まず、スキー場対策は、雪が少ない年末年始の頃、地肌が見えているスキー場の報道を見て、これは大変だ、と感じていました。それから担当課へ指示をしたものです。その直後に、市町懇話会で、たしか宍粟市長よりスキー場への支援をお願いしたい、という声があり、今回、そこを拡充しながらできたことは、一定の思いを持っているところです。
また、防犯対策やストーカー事案について、最近の連続強盗やストーカーの事件がありますので、予算額としては小さいのですが、早く県民の皆さんの不安を少しでも解消できるような対策をしたい、という思いで計上しました。
また、女性用品の配備については、最近、コロナ禍でいろいろな課題がある中で、これは女性のデリケートな問題なので、難しい面もあるのかもしれませんが、行政としても、できることをしていく、というものです。
記者:
基金の積立で、地域創生基金に47億円を、万博の推進に向けて積み立てるというものがあります。過去を調べてみると、令和3年度までは残高がだんだんと減っている状況で、改めて(今回は)積み立てという形にしたのは、知事はどういった狙い、考えなのかを聞かせてください。
知事:
万博はこれから2年間の準備期間でしっかりと進めていくことが必要です。今回、アクションプランを作り、フィールドパビリオンや、県立美術館、兵庫県のパビリオンを作っていくことは大事ですが、その計画を実施していくためにも財源が必要です。
毎年度、毎年度の予算編成の中でやり繰りすることもありますが、今、税収が比較的伸びている段階の中で、一定の必要となる経費を積むことは、安定的に事業を行っていく上でも大事だと思い、今回、計上しました。
万博以外にも、いろいろな地域創生に対する取組は、人口減少対策など、地域活性化も含めて、大事な場面が出てくると思いますので、今回、積み立てしたものを活用し、地域・地方創生に役立てていきたい、という思いです。
記者:
財政調整基金について。知事は就任前から公約で財政調整基金の少なさを指摘しており、当選した暁には100億円程度に増やしたいという話がありました。
今回、数字で見ますと、ほぼ倍増だと思いますが、順調に積み増ししている、と受け止めていますか。
知事:
今回、令和4年度末で67億円まで積み立てができる状況で、100億円ぐらいまでは積み立てたい、この4年間で、という思いがあったので、そこは一歩ずつ進めてきている、という思いがあります。
できれば来年、再来年の中で、まずは100億円を達成するように頑張っていきたい、と思っています。
記者:
基金にはいろいろとあり、分かりにくいので、改めて、なぜ財政調整基金が必要なのか、100億円規模の積み立てが必要なのか、伺います。
知事:
コロナ禍でもそうでしたが、いろいろな対策を機動的に実施することがすごく大事な場面がありました。
これまで兵庫県は財政調整基金が比較的少なかったので、その対策をする場合の財源がなければ予算が組めないので、少し立ち止まらざるを得ない場面があったかと思います。
これまでは、その後に臨時交付金が国からどんと来るようになったので、それを活用して予算を組めるようになってきましたが、それがない段階ではなかなか予算が組めなかった。
今回、コロナがそうであったように、すぐに対応しなければならない事案は、これからも何か出てくる。
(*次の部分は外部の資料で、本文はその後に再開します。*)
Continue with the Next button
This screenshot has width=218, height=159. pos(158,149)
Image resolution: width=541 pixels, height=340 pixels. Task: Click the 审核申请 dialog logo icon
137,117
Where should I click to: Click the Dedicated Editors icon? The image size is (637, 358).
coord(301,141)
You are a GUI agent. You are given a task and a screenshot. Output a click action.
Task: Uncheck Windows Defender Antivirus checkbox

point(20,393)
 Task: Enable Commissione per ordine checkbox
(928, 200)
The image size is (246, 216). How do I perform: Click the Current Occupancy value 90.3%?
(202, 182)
災害対応など、いろいろなものが出てくる際に、当座の予算を構築していく財源がなければ、スピード感を持った迅速な対策ができません。そういった意味で、今回、まずは100億円を目指して積み立てていくことが、すごく大事だと思っています。
記者:
兵庫県の財政規模を考えた場合に、知事は、財政調整基金の残高はどれぐらいあればよい、という目安は持っていますか。
知事:
私もいろいろな自治体で財政課長などをしましたが、基金残高の目安は、これぐらいあればよいとの目安は、なかなかありません。何パーセントなど、いろいろと決めながらのものです。
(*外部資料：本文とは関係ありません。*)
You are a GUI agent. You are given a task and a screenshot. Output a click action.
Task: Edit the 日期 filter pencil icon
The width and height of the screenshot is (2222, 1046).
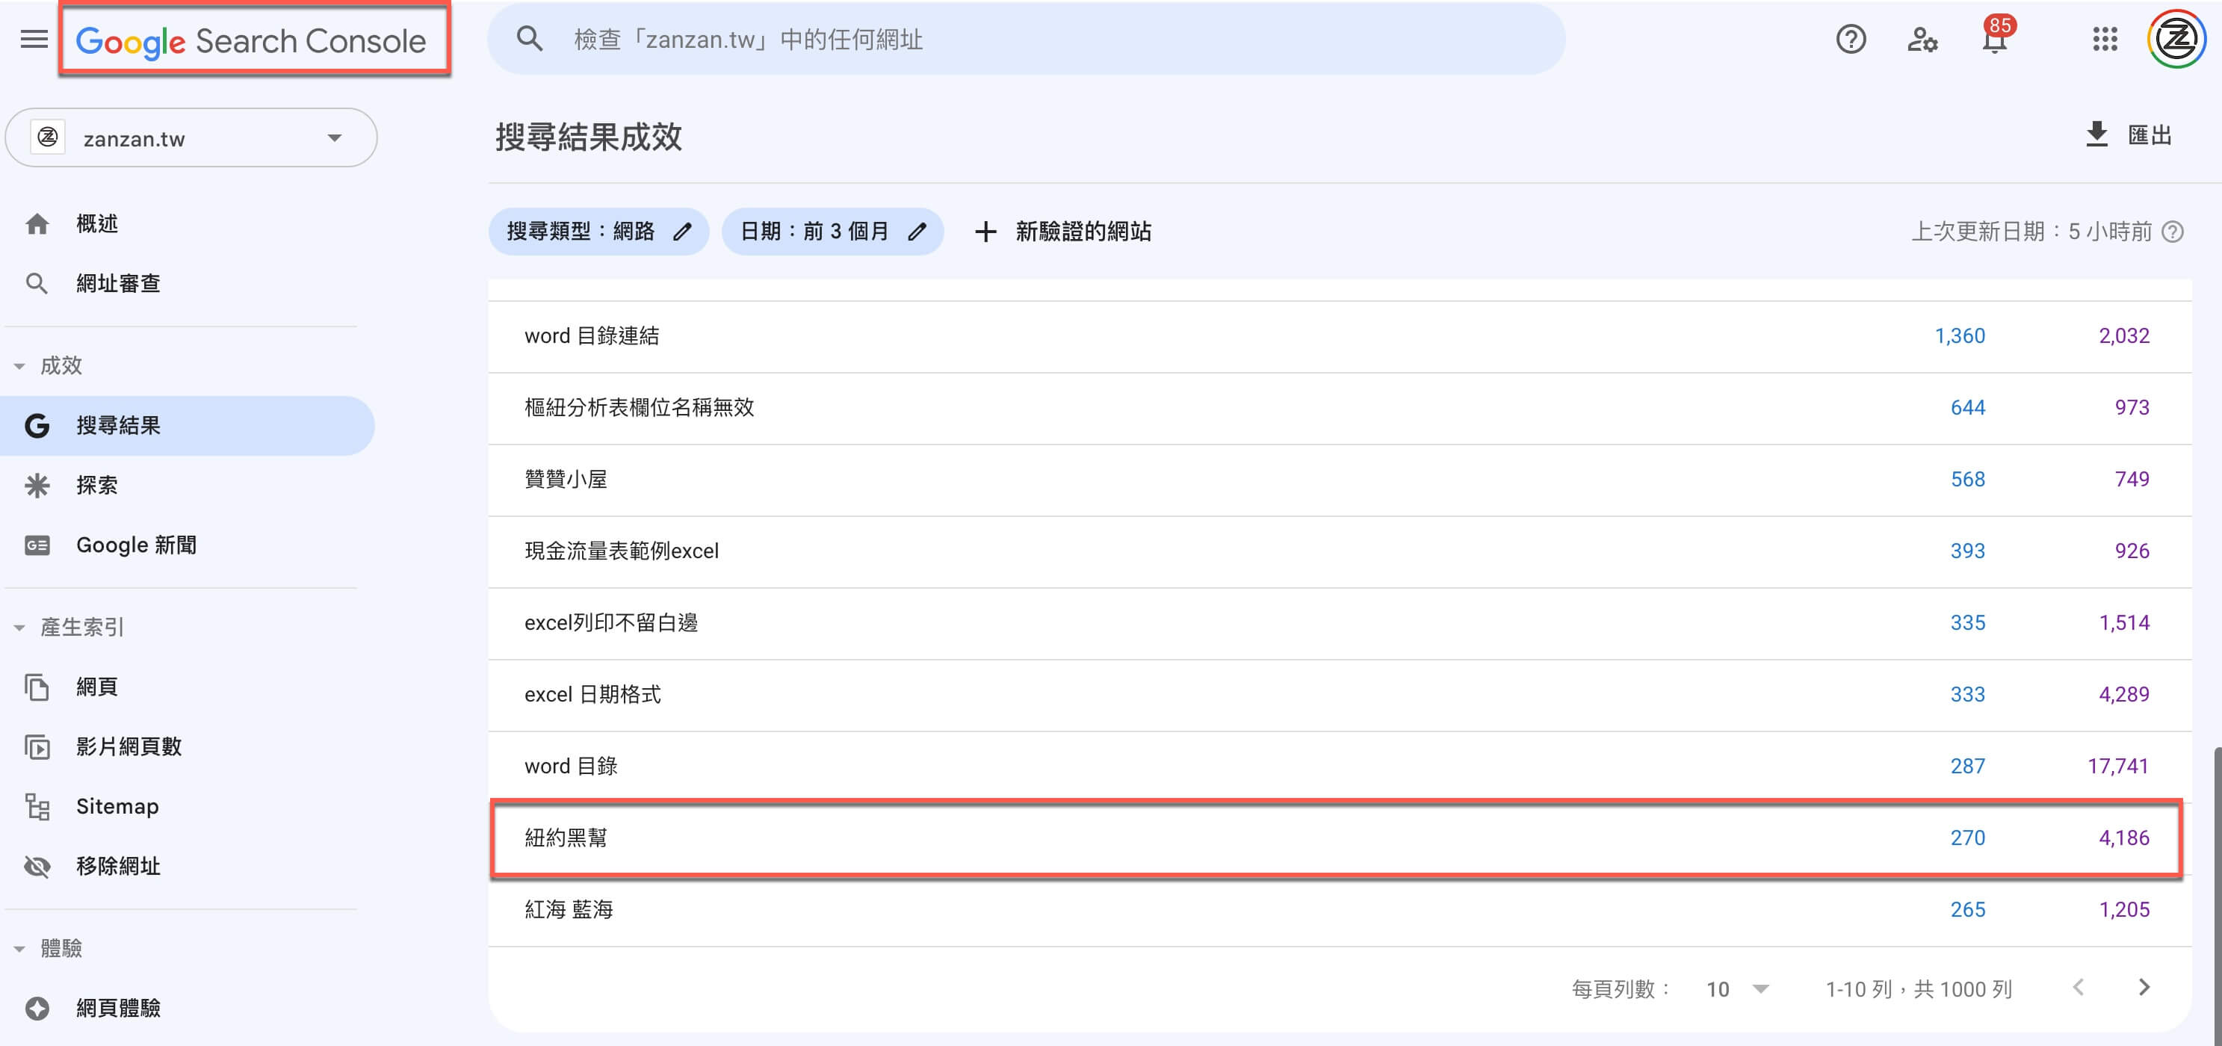(918, 231)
あえて言えば、あればあるほど本当はよいと思います。ただ、あればあるほどよいからと言って、どんどんと積み立ててしまうと、積み立てるよりも、その年度の予算執行に振り分ける方が、県民の皆さんや経済にとってもよい面もあるので、そこはバランスを見ながら積み立てていくことが大事だと思います。
そういった意味でも、収支の余剰が出るものをしっかりと活用していく、無理のない形で積み立てていきたい、という思いで実施しています。
一応、目安としては100億円にしていますが、兵庫県の財政規模だと100億円ではまだ不十分との思いはありますので、100億円以上積み立てていきたい、と思います。
具体的に何億円あればよいのかは、今は答えづらいです。あればあるほどよいのですが。
記者:
酪農への支援について。配合飼料に対しては(国の)制度があって、粗飼料には制度がなく、国への要望もしていかなければならない、との話もありました。どういった要望、どういうものが必要との考えでしょうか。
知事:
これは、農林水産省などに対して要望をこれまでもしてきていますが、(今後も)していくことが大事だと思っています。
酪農で一番大きいのは北海道ですが、北海道は非常に土地が広い中で、ある程度は牧草を自分たちで賄えることがあり、ある種の自給自足ができることから、国が支援に対しては、日本全体でそこまでする必要がない、と判断しているのだと思います。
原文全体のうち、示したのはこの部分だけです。